CONSIGNE ÉCRITE 1.
Reproduisez à l'identique, du premier au dernier mot, le récit du camp et de l'évasion.
CONSIGNE ÉCRITE 2.
Dans la liste, réécrivez seulement le passage allant de la ligne contenant « The height and width of the screenshot is (1587, 714). » jusqu'à celle contenant « click(x=114, y=1004) », toutes deux incluses, en remplaçant « red circle » par « blue circle » sans rien modifier d'autre.

EXTRAIT FOURNI.
Jour après jour, je suis interrogée par le chef du groupe car mon histoire semble peu claire. Moi aussi, je pense encore que 1'«erreur» peut être découverte et que mes ravisseurs me soumettront encore à des interrogatoires. Entretemps, le camp s'est tellement rempli qu'il n'y a plus de place et la date d'expédition à l'Est se rapproche. On nous permet d'écrire et de demander des colis. Nous recevons des listes d'objets dont nous aurons besoin en déportation. J'écris à mon oncle par l'intermédiaire du Judenrat et je demande, comme tout le monde, des vêtements chauds, des chaussures solides et des conserves. Je fais également allusion à la trahison de Raymond et je m'informe de ma famille. Quand le colis me parvient, j'y trouve un chausson de mon fils et des effets personnels que m'envoient mes amis, signe qu'ils n'ont pas été pris.

Aux alentours du jour de départ vers l'Est, je perçois quelque chose de bizarre au sein de notre groupe de Résistance. Une évasion se prépare et on me propose d'y participer. Les outils nécessaires sont déjà en notre possession, ils étaient cachés dans les paquets que nos amis nous ont envoyés. La liste des partants est préparée par les prisonniers qui travaillent dans les bureaux. Avec leur aide, la liste est composée de telle manière que notre groupe au complet peut monter dans un même wagon. Les trains sortent la nuit afin de cacher à la population locale les milliers de déportés dans les camps. Mais vu le succès des évasions précédentes organisées par la Résistance, le programme est change et cette fois, le train stationne toute la nuit dans la gare et démarre seulement au matin. Malgré cela, nous décidons de nous évader.

[Enregistrements tirés d'un jeu de données]
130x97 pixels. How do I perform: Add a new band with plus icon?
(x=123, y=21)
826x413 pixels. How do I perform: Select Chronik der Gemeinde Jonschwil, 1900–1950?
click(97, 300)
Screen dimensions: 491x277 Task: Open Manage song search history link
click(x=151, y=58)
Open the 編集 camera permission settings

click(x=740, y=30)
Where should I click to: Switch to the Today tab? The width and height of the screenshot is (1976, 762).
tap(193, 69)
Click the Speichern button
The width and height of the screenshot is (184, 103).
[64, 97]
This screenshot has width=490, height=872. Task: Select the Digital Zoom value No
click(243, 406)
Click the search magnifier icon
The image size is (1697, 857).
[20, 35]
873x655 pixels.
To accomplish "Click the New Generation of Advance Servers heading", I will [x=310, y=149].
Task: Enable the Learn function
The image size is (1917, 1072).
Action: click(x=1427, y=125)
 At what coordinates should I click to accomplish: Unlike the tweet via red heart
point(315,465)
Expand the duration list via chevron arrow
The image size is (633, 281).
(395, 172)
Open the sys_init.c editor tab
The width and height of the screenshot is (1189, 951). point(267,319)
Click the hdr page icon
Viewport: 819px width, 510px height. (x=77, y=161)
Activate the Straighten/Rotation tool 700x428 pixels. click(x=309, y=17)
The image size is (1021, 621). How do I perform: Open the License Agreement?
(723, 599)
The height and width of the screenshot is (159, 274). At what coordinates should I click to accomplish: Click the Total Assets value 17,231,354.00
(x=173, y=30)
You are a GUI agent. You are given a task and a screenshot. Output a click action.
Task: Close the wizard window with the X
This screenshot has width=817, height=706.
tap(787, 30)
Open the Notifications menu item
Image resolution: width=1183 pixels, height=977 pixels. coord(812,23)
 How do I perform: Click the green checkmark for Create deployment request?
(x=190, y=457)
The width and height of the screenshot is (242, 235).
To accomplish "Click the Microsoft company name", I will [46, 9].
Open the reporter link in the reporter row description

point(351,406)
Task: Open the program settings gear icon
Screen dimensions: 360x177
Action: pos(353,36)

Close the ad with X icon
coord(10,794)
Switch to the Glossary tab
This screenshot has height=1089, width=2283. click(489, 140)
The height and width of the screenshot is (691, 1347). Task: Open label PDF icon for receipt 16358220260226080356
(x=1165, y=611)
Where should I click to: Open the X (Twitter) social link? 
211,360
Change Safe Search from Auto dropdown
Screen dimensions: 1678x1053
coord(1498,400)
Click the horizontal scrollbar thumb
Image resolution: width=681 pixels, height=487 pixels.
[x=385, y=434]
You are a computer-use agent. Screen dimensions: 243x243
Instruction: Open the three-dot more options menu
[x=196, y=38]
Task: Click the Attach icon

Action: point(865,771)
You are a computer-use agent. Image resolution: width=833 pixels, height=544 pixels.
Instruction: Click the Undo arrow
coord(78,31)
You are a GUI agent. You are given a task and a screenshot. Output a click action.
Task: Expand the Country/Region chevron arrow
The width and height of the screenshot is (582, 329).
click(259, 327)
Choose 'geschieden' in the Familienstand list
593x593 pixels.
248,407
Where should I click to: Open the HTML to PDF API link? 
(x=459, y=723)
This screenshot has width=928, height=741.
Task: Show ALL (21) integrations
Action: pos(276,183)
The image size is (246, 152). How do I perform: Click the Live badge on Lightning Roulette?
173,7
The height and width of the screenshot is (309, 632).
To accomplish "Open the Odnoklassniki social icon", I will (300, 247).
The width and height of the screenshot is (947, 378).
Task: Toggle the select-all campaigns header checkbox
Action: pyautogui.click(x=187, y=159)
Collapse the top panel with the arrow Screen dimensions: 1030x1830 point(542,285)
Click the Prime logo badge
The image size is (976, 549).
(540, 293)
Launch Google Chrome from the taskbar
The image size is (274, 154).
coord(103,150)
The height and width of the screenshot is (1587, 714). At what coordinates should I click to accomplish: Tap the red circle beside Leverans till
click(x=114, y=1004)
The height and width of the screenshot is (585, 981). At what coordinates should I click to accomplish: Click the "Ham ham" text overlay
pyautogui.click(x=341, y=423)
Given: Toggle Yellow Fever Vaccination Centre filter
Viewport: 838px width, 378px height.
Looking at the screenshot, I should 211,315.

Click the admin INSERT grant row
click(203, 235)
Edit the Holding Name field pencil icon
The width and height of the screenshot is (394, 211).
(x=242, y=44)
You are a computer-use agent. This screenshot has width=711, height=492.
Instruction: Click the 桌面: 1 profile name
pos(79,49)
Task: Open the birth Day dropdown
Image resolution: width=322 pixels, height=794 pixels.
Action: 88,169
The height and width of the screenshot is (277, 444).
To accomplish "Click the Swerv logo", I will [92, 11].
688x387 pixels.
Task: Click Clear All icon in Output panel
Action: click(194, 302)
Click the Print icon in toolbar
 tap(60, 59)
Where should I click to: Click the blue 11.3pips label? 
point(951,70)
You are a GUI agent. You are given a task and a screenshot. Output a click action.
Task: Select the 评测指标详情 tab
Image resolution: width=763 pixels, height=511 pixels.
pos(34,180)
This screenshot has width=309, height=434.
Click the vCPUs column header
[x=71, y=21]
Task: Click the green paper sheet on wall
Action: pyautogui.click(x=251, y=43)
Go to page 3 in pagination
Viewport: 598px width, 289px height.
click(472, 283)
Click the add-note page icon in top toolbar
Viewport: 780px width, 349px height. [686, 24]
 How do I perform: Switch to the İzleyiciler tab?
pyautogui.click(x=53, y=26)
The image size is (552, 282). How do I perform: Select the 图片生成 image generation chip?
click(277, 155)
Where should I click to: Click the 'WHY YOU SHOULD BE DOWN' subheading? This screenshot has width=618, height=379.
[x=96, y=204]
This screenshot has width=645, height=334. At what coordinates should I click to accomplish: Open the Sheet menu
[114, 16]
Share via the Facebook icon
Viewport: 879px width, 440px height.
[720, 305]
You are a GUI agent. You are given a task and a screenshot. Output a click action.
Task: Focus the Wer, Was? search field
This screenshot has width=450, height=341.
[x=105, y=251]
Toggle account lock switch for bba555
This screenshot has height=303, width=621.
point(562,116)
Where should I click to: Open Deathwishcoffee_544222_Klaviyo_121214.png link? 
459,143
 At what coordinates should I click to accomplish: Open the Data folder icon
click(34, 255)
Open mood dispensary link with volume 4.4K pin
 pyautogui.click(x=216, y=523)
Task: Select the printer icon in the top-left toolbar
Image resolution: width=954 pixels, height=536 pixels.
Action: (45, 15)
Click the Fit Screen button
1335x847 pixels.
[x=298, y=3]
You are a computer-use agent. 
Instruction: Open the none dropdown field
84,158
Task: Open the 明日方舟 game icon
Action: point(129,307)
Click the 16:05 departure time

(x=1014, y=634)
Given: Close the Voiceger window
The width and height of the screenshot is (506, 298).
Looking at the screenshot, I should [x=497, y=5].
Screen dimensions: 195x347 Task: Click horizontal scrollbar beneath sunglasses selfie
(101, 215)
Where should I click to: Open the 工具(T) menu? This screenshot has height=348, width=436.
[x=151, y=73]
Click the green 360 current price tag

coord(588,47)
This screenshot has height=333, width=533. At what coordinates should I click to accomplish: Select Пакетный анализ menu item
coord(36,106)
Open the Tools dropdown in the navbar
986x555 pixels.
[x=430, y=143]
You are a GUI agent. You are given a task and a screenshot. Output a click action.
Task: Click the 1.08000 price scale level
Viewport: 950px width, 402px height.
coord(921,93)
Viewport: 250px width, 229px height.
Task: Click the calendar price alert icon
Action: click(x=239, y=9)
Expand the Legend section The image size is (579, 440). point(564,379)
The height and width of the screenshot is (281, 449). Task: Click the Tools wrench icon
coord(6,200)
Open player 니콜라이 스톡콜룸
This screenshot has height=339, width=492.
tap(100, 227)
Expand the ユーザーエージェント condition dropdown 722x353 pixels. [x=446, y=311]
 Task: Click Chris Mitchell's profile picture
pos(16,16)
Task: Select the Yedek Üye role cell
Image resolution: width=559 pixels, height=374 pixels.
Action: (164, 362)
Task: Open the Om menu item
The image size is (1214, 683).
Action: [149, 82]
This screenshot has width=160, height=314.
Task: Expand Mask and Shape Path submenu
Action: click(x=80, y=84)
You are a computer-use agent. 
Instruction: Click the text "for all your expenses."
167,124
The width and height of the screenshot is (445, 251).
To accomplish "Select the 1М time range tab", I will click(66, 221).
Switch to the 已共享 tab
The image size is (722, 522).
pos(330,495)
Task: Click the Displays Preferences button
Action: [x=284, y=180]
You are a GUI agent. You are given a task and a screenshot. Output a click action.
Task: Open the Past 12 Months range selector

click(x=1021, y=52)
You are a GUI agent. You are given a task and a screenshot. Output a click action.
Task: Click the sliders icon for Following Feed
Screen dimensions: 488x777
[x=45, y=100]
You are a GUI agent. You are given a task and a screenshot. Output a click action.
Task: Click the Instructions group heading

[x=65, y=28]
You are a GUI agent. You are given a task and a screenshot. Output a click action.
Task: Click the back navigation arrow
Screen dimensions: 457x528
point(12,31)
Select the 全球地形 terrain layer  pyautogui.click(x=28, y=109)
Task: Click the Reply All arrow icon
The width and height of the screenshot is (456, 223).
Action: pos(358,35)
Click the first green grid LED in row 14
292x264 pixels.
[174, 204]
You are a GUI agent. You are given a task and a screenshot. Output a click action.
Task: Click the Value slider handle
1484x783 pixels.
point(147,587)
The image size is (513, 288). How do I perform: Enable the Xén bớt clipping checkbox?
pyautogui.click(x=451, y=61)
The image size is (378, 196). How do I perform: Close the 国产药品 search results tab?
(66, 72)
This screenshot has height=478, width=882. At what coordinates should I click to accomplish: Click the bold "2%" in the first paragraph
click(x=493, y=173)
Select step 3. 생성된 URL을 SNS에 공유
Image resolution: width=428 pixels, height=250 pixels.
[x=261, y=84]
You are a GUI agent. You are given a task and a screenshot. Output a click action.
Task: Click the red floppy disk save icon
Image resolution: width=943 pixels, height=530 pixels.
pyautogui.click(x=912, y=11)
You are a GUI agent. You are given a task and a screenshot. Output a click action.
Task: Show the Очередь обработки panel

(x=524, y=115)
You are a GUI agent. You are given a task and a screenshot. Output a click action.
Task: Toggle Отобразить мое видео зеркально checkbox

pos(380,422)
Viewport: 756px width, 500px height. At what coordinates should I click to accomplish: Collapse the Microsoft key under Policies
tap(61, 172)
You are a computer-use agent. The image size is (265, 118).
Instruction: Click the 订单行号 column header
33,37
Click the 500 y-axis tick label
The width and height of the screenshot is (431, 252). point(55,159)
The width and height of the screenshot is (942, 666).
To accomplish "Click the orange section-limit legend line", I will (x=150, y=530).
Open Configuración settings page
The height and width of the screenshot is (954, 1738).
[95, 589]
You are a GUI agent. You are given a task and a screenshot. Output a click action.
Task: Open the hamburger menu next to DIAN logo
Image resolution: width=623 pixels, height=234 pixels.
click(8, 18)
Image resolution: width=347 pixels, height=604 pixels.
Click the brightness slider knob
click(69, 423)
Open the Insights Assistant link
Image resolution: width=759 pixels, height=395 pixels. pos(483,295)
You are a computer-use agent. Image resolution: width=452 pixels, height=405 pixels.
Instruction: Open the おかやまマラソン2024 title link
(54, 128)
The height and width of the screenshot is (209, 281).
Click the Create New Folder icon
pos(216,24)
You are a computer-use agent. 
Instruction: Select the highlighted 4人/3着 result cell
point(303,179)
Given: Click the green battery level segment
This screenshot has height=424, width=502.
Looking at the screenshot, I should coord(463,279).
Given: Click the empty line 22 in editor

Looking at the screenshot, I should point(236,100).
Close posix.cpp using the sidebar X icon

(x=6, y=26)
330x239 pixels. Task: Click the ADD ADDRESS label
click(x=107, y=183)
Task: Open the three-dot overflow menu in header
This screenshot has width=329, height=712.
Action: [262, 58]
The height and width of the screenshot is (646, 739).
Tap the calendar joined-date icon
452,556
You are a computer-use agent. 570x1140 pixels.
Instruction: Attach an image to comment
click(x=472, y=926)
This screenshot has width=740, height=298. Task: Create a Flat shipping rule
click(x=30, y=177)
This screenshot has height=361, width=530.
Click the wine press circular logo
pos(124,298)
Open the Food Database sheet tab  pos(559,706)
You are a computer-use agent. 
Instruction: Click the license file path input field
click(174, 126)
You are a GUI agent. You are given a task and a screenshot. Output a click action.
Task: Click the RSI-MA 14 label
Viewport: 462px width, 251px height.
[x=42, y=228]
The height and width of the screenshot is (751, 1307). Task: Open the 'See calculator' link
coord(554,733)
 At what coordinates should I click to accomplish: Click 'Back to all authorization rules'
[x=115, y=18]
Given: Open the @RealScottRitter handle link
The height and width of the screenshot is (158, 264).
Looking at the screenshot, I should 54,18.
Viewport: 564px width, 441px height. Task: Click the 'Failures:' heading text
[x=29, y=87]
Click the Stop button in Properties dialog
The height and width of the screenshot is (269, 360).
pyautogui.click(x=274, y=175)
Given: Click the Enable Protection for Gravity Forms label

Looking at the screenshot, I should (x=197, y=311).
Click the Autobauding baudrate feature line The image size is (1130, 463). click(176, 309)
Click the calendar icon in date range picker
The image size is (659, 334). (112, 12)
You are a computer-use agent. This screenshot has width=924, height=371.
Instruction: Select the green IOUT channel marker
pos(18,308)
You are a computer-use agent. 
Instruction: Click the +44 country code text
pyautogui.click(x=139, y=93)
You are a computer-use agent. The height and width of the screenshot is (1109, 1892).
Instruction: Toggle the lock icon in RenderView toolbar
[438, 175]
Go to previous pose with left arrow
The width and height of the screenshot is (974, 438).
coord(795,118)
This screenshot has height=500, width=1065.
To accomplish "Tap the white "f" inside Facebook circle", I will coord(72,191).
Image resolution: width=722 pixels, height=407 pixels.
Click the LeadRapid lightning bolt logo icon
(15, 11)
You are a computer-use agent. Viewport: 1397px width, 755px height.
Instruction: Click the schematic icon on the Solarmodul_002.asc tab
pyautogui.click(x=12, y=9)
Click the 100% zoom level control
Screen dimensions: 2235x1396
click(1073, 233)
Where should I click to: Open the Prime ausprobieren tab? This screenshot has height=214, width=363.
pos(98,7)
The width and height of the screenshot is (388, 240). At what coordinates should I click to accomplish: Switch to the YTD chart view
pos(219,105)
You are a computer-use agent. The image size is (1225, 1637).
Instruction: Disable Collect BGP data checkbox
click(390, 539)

RÉSULTAT OBTENU 1.
Jour après jour, je suis interrogée par le chef du groupe car mon histoire semble peu claire. Moi aussi, je pense encore que 1'«erreur» peut être découverte et que mes ravisseurs me soumettront encore à des interrogatoires. Entretemps, le camp s'est tellement rempli qu'il n'y a plus de place et la date d'expédition à l'Est se rapproche. On nous permet d'écrire et de demander des colis. Nous recevons des listes d'objets dont nous aurons besoin en déportation. J'écris à mon oncle par l'intermédiaire du Judenrat et je demande, comme tout le monde, des vêtements chauds, des chaussures solides et des conserves. Je fais également allusion à la trahison de Raymond et je m'informe de ma famille. Quand le colis me parvient, j'y trouve un chausson de mon fils et des effets personnels que m'envoient mes amis, signe qu'ils n'ont pas été pris.

Aux alentours du jour de départ vers l'Est, je perçois quelque chose de bizarre au sein de notre groupe de Résistance. Une évasion se prépare et on me propose d'y participer. Les outils nécessaires sont déjà en notre possession, ils étaient cachés dans les paquets que nos amis nous ont envoyés. La liste des partants est préparée par les prisonniers qui travaillent dans les bureaux. Avec leur aide, la liste est composée de telle manière que notre groupe au complet peut monter dans un même wagon. Les trains sortent la nuit afin de cacher à la population locale les milliers de déportés dans les camps. Mais vu le succès des évasions précédentes organisées par la Résistance, le programme est change et cette fois, le train stationne toute la nuit dans la gare et démarre seulement au matin. Malgré cela, nous décidons de nous évader.

RÉSULTAT OBTENU 2.
The height and width of the screenshot is (1587, 714). At what coordinates should I click to accomplish: Tap the blue circle beside Leverans till
click(x=114, y=1004)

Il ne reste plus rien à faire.